Lesetext:
━━━━━━━━━━━━━━━━━━━━
Hoffnung und Verzweiflung

von Redaktion

Die ARD zeigt das eindringliche Demenzdrama „The Father“ mit Anthony Hopkins und Olivia Coleman

Dramatischer Identitätsverlust: Anthony Hopkins zeigt in „The Father“ eine beeindruckende schauspielerische Leistung, für die es einen Oscar gab. © Sean Gleason

Es ist ein stiller Film, aber dafür umso eindringlicher. Und das liegt vor allem an den Hauptdarstellern. Anthony Hopkins glänzt in dem Drama „The Father“ als stolzer, störrischer alter Mann, der zusehends seiner Demenz verfällt und nicht mehr begreifen kann, was um ihn herum passiert. Olivia Colman ( „The Favourite“) als Tochter steht ihm in der Intensität des Spiels in nichts nach. Zwischen Hoffnung und Verzweiflung, zwischen Liebe und Hass changiert ihr Verhältnis zum immer aufsässigeren Vater. Keine leichte Kost, die da am Freitag um 22.20 Uhr im ARD-„Sommerkino“ im Ersten zu sehen ist, aber dennoch mit einer gewissen Leichtigkeit präsentiert – und mit einigen erzählerischen Kniffen.

Der französische Regisseur Florian Zeller, der den Stoff bereits 2012 auf die Theaterbühne gebracht hat, erzählt in seinem Spielfilmdebüt von 2021 die Geschichte von Anthony und Anne nicht strikt chronologisch, nicht kohärent. Er wagt Sprünge, ohne diese anzukündigen. Er präsentiert plötzlich eine andere Schauspielerin (Olivia Williams), die Anne sein soll und die Anthony ebenso wenig als diese erkennen kann wie die Zuschauer. Und er gibt damit einen Einblick in Anthonys von Demenz gezeichneter Wahrnehmung. Hat das Gespräch mit Anne über ihren Umzug nach Paris wirklich stattgefunden? Gab es den Streit mit ihrem Ehemann? Gibt es diesen Ehemann überhaupt? Oder hat sich das nur in Anthonys Kopf abgespielt?

Zeller verzichtet in seinem Drama wohltuend auf medizinischen Fachjargon, auf Analysen in weißen Kitteln, auf Klinikszenen. Er konzentriert sich voll auf seine beiden Hauptfiguren – Anthony, diesen intelligenten, starken Mann, der sich und die Welt herum mehr und mehr verliert. Und Anne, diese liebevolle, aufopferungsvoll um ihren Vater kämpfende Tochter, deren Kräfte langsam schwinden. Er beschreibt damit auf filmdramatische Weise ein Szenario, das sich hunderttausendfach in Familien abspielt. Der schwierige Umgang mit der Demenz eines geliebten Menschen, der unendliche Schmerz darüber, von diesem Menschen nicht mehr erkannt zu werden. Und das Bewusstsein des Betroffenen, von Tag zu Tag mehr seiner Identität beraubt zu werden, sich selbst zu verlieren.
━━━━━━━━━━━━━━━━━━━━
Gesammelte Dateneinträge:
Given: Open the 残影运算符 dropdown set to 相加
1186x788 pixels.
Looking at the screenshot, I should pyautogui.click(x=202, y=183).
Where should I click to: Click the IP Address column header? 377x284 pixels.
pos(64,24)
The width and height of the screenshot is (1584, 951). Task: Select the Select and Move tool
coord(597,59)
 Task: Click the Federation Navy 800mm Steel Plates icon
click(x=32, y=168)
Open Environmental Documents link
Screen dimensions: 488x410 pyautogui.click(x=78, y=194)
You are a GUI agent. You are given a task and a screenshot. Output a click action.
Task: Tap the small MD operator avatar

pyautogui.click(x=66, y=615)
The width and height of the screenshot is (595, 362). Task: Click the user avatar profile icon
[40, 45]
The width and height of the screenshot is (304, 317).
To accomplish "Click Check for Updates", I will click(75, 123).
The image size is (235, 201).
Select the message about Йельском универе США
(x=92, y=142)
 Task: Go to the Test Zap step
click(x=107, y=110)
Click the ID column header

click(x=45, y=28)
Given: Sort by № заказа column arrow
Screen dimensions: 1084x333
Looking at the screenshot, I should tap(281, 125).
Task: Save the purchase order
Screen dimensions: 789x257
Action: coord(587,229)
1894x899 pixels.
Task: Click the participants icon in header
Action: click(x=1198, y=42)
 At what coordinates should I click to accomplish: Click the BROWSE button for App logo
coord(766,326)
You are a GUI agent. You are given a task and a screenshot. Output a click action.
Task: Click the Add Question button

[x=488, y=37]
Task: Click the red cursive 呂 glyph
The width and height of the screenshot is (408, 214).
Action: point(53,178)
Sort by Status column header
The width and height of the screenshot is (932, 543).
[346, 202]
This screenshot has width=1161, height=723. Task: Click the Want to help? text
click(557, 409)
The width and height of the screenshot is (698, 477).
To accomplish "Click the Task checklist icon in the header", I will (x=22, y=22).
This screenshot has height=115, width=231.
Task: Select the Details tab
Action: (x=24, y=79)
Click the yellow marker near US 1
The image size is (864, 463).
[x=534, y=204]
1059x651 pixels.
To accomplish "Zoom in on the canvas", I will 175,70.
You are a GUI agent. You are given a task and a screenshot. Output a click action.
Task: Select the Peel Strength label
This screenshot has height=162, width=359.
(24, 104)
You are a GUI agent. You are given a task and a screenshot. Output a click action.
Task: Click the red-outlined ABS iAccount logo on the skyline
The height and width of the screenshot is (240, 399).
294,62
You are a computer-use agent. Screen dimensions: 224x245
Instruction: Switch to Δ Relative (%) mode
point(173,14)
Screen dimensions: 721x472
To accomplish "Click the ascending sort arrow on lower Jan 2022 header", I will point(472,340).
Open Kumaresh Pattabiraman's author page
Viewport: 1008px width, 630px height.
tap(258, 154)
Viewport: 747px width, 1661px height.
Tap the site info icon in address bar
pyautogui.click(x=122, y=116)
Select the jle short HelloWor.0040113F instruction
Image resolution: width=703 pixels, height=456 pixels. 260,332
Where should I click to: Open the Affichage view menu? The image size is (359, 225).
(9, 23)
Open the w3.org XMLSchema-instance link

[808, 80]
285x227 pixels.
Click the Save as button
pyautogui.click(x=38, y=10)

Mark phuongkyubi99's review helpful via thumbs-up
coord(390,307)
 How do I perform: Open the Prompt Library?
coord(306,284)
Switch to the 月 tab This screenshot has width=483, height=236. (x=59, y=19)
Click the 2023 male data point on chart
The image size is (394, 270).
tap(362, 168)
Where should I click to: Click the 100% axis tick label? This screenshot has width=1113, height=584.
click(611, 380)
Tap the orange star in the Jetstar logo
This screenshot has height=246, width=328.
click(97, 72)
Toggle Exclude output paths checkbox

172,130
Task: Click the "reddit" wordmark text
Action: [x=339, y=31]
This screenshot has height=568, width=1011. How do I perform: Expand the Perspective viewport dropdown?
━━━━━━━━━━━━━━━━━━━━
Aufgabe 1:
Drucke den Abschnitt der Filmkritik zwischen „Es ist ein stiller“ und „einigen erzählerischen Kniffen.“ wortgetreu aus, beide Stellen eingeschlossen.
Aufgabe 2:
Wann ist „The Father“ laut der Filmkritik im Ersten zu sehen?
Aufgabe 3:
Erkläre anhand der Filmkritik in ein bis drei Sätzen, woran es vor allem liegt, dass der stille Film so eindringlich wirkt.

Erwartete Lösung 1:
Es ist ein stiller Film, aber dafür umso eindringlicher. Und das liegt vor allem an den Hauptdarstellern. Anthony Hopkins glänzt in dem Drama „The Father“ als stolzer, störrischer alter Mann, der zusehends seiner Demenz verfällt und nicht mehr begreifen kann, was um ihn herum passiert. Olivia Colman ( „The Favourite“) als Tochter steht ihm in der Intensität des Spiels in nichts nach. Zwischen Hoffnung und Verzweiflung, zwischen Liebe und Hass changiert ihr Verhältnis zum immer aufsässigeren Vater. Keine leichte Kost, die da am Freitag um 22.20 Uhr im ARD-„Sommerkino“ im Ersten zu sehen ist, aber dennoch mit einer gewissen Leichtigkeit präsentiert – und mit einigen erzählerischen Kniffen.

Erwartete Lösung 2:
Am Freitag um 22.20 Uhr im ARD-„Sommerkino“.

Erwartete Lösung 3:
Die Eindringlichkeit liegt vor allem an den Hauptdarstellern. Anthony Hopkins glänzt als stolzer, störrischer alter Mann, der zusehends seiner Demenz verfällt. Olivia Colman steht ihm als Tochter in der Intensität des Spiels in nichts nach.